══ Data listing ══

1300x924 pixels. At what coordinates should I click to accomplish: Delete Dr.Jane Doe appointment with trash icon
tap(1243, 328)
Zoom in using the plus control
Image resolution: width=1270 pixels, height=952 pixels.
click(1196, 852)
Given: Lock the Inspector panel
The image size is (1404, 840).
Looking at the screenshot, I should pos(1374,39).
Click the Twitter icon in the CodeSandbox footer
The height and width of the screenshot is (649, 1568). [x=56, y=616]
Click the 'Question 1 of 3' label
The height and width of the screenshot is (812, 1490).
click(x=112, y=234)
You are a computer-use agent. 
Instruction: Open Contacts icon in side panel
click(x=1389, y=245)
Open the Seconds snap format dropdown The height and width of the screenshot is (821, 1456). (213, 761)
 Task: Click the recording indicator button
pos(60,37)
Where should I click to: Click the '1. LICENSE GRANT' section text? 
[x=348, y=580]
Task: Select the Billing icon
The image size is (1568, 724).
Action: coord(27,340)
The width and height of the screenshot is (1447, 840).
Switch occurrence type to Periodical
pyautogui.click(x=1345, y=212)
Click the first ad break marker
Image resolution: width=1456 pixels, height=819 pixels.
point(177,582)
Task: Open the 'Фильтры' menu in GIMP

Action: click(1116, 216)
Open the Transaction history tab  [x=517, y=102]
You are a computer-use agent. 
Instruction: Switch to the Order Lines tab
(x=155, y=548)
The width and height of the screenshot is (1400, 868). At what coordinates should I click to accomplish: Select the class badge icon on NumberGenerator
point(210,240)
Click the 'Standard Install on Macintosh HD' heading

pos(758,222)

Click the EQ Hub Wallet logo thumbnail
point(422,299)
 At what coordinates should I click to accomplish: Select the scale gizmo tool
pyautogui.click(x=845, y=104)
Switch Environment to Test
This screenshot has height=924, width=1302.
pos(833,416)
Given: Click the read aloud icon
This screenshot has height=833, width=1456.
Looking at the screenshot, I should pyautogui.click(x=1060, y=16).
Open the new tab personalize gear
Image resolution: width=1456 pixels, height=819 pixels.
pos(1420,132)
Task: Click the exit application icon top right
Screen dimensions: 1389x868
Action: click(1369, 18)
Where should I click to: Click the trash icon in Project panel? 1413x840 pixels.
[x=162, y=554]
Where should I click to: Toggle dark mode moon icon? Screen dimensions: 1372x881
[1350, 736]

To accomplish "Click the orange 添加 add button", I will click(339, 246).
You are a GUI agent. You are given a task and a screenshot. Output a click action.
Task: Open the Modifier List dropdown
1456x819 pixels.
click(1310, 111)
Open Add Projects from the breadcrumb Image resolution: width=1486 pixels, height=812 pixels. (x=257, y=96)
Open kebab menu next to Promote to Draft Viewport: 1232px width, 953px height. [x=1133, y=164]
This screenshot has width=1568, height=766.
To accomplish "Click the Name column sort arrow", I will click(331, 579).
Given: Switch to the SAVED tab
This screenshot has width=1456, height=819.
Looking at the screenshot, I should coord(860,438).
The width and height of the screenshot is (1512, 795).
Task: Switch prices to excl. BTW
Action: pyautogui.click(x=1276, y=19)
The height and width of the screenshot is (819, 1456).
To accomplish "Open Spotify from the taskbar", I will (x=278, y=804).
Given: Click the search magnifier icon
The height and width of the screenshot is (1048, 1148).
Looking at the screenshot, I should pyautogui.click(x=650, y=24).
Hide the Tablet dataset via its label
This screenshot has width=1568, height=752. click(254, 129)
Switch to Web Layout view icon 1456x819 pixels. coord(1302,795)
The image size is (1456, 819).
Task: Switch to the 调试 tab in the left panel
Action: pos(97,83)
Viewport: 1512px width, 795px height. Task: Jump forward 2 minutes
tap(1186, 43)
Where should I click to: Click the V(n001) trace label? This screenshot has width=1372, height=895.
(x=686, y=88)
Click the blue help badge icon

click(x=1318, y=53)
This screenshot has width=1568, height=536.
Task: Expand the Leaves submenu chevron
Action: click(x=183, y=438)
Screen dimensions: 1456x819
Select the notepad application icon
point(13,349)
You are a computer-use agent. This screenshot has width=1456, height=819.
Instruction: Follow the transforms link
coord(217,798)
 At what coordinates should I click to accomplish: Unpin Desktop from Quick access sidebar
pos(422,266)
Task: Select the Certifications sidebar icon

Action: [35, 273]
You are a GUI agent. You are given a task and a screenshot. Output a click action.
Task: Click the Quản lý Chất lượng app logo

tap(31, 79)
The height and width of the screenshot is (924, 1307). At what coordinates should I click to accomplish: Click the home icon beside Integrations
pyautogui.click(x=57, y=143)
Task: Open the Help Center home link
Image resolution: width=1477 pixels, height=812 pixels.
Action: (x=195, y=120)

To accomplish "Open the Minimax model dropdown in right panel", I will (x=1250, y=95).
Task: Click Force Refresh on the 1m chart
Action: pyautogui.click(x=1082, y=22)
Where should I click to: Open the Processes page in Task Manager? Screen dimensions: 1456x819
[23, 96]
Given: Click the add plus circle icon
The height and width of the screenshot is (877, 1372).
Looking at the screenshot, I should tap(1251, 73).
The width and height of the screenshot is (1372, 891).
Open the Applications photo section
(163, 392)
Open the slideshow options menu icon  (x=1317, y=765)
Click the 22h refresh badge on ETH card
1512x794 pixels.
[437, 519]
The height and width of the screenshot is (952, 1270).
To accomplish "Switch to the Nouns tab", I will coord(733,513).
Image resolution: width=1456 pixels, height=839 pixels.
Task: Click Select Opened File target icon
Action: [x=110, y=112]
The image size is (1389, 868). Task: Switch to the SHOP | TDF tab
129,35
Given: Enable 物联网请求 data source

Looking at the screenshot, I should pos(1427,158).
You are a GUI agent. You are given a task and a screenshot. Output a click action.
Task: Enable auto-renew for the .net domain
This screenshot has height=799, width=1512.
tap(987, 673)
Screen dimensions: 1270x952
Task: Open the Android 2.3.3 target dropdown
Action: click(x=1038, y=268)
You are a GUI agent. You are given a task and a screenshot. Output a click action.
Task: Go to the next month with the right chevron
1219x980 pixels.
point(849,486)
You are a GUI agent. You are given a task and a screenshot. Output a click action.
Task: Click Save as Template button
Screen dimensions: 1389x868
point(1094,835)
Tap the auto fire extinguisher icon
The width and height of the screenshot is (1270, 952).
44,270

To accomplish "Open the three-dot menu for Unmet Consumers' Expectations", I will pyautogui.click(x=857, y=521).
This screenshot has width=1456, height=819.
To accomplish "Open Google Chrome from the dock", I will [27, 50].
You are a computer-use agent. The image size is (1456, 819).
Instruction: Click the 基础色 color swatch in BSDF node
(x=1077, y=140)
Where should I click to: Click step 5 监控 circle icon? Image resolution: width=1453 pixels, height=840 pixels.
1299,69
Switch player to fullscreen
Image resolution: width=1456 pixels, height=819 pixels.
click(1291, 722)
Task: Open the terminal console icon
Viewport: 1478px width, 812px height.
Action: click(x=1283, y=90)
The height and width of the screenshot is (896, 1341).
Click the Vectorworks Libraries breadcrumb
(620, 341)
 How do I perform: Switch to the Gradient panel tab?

═══

▶ Exercise objective
Would you output all of the material exactly as it reads?

▶ Completed task
1300x924 pixels. At what coordinates should I click to accomplish: Delete Dr.Jane Doe appointment with trash icon
tap(1243, 328)
Zoom in using the plus control
Image resolution: width=1270 pixels, height=952 pixels.
click(1196, 852)
Given: Lock the Inspector panel
The image size is (1404, 840).
Looking at the screenshot, I should pos(1374,39).
Click the Twitter icon in the CodeSandbox footer
The height and width of the screenshot is (649, 1568). [x=56, y=616]
Click the 'Question 1 of 3' label
The height and width of the screenshot is (812, 1490).
click(x=112, y=234)
You are a computer-use agent. 
Instruction: Open Contacts icon in side panel
click(x=1389, y=245)
Open the Seconds snap format dropdown The height and width of the screenshot is (821, 1456). (213, 761)
 Task: Click the recording indicator button
pos(60,37)
Where should I click to: Click the '1. LICENSE GRANT' section text? 
[x=348, y=580]
Task: Select the Billing icon
The image size is (1568, 724).
Action: coord(27,340)
The width and height of the screenshot is (1447, 840).
Switch occurrence type to Periodical
pyautogui.click(x=1345, y=212)
Click the first ad break marker
Image resolution: width=1456 pixels, height=819 pixels.
point(177,582)
Task: Open the 'Фильтры' menu in GIMP

Action: click(1116, 216)
Open the Transaction history tab  [x=517, y=102]
You are a computer-use agent. 
Instruction: Switch to the Order Lines tab
(x=155, y=548)
The width and height of the screenshot is (1400, 868). At what coordinates should I click to accomplish: Select the class badge icon on NumberGenerator
point(210,240)
Click the 'Standard Install on Macintosh HD' heading

pos(758,222)

Click the EQ Hub Wallet logo thumbnail
point(422,299)
 At what coordinates should I click to accomplish: Select the scale gizmo tool
pyautogui.click(x=845, y=104)
Switch Environment to Test
This screenshot has height=924, width=1302.
pos(833,416)
Given: Click the read aloud icon
This screenshot has height=833, width=1456.
Looking at the screenshot, I should pyautogui.click(x=1060, y=16).
Open the new tab personalize gear
Image resolution: width=1456 pixels, height=819 pixels.
pos(1420,132)
Task: Click the exit application icon top right
Screen dimensions: 1389x868
Action: click(1369, 18)
Where should I click to: Click the trash icon in Project panel? 1413x840 pixels.
[x=162, y=554]
Where should I click to: Toggle dark mode moon icon? Screen dimensions: 1372x881
[1350, 736]

To accomplish "Click the orange 添加 add button", I will click(339, 246).
You are a GUI agent. You are given a task and a screenshot. Output a click action.
Task: Open the Modifier List dropdown
1456x819 pixels.
click(1310, 111)
Open Add Projects from the breadcrumb Image resolution: width=1486 pixels, height=812 pixels. (x=257, y=96)
Open kebab menu next to Promote to Draft Viewport: 1232px width, 953px height. [x=1133, y=164]
This screenshot has width=1568, height=766.
To accomplish "Click the Name column sort arrow", I will click(331, 579).
Given: Switch to the SAVED tab
This screenshot has width=1456, height=819.
Looking at the screenshot, I should coord(860,438).
The width and height of the screenshot is (1512, 795).
Task: Switch prices to excl. BTW
Action: pyautogui.click(x=1276, y=19)
The height and width of the screenshot is (819, 1456).
To accomplish "Open Spotify from the taskbar", I will (x=278, y=804).
Given: Click the search magnifier icon
The height and width of the screenshot is (1048, 1148).
Looking at the screenshot, I should pyautogui.click(x=650, y=24).
Hide the Tablet dataset via its label
This screenshot has width=1568, height=752. click(254, 129)
Switch to Web Layout view icon 1456x819 pixels. coord(1302,795)
The image size is (1456, 819).
Task: Switch to the 调试 tab in the left panel
Action: pos(97,83)
Viewport: 1512px width, 795px height. Task: Jump forward 2 minutes
tap(1186, 43)
Where should I click to: Click the V(n001) trace label? This screenshot has width=1372, height=895.
(x=686, y=88)
Click the blue help badge icon

click(x=1318, y=53)
This screenshot has width=1568, height=536.
Task: Expand the Leaves submenu chevron
Action: click(x=183, y=438)
Screen dimensions: 1456x819
Select the notepad application icon
point(13,349)
You are a computer-use agent. This screenshot has width=1456, height=819.
Instruction: Follow the transforms link
coord(217,798)
 At what coordinates should I click to accomplish: Unpin Desktop from Quick access sidebar
pos(422,266)
Task: Select the Certifications sidebar icon

Action: [35, 273]
You are a GUI agent. You are given a task and a screenshot. Output a click action.
Task: Click the Quản lý Chất lượng app logo

tap(31, 79)
The height and width of the screenshot is (924, 1307). At what coordinates should I click to accomplish: Click the home icon beside Integrations
pyautogui.click(x=57, y=143)
Task: Open the Help Center home link
Image resolution: width=1477 pixels, height=812 pixels.
Action: (x=195, y=120)

To accomplish "Open the Minimax model dropdown in right panel", I will (x=1250, y=95).
Task: Click Force Refresh on the 1m chart
Action: pyautogui.click(x=1082, y=22)
Where should I click to: Open the Processes page in Task Manager? Screen dimensions: 1456x819
[23, 96]
Given: Click the add plus circle icon
The height and width of the screenshot is (877, 1372).
Looking at the screenshot, I should tap(1251, 73).
The width and height of the screenshot is (1372, 891).
Open the Applications photo section
(163, 392)
Open the slideshow options menu icon  (x=1317, y=765)
Click the 22h refresh badge on ETH card
1512x794 pixels.
[437, 519]
The height and width of the screenshot is (952, 1270).
To accomplish "Switch to the Nouns tab", I will coord(733,513).
Image resolution: width=1456 pixels, height=839 pixels.
Task: Click Select Opened File target icon
Action: [x=110, y=112]
The image size is (1389, 868). Task: Switch to the SHOP | TDF tab
129,35
Given: Enable 物联网请求 data source

Looking at the screenshot, I should pos(1427,158).
You are a GUI agent. You are given a task and a screenshot. Output a click action.
Task: Enable auto-renew for the .net domain
This screenshot has height=799, width=1512.
tap(987, 673)
Screen dimensions: 1270x952
Task: Open the Android 2.3.3 target dropdown
Action: click(x=1038, y=268)
You are a GUI agent. You are given a task and a screenshot. Output a click action.
Task: Go to the next month with the right chevron
1219x980 pixels.
point(849,486)
You are a GUI agent. You are given a task and a screenshot. Output a click action.
Task: Click Save as Template button
Screen dimensions: 1389x868
point(1094,835)
Tap the auto fire extinguisher icon
The width and height of the screenshot is (1270, 952).
44,270

To accomplish "Open the three-dot menu for Unmet Consumers' Expectations", I will pyautogui.click(x=857, y=521).
This screenshot has width=1456, height=819.
To accomplish "Open Google Chrome from the dock", I will [27, 50].
You are a computer-use agent. The image size is (1456, 819).
Instruction: Click the 基础色 color swatch in BSDF node
(x=1077, y=140)
Where should I click to: Click step 5 监控 circle icon? Image resolution: width=1453 pixels, height=840 pixels.
1299,69
Switch player to fullscreen
Image resolution: width=1456 pixels, height=819 pixels.
click(1291, 722)
Task: Open the terminal console icon
Viewport: 1478px width, 812px height.
Action: click(x=1283, y=90)
The height and width of the screenshot is (896, 1341).
Click the Vectorworks Libraries breadcrumb
(620, 341)
 How do I perform: Switch to the Gradient panel tab?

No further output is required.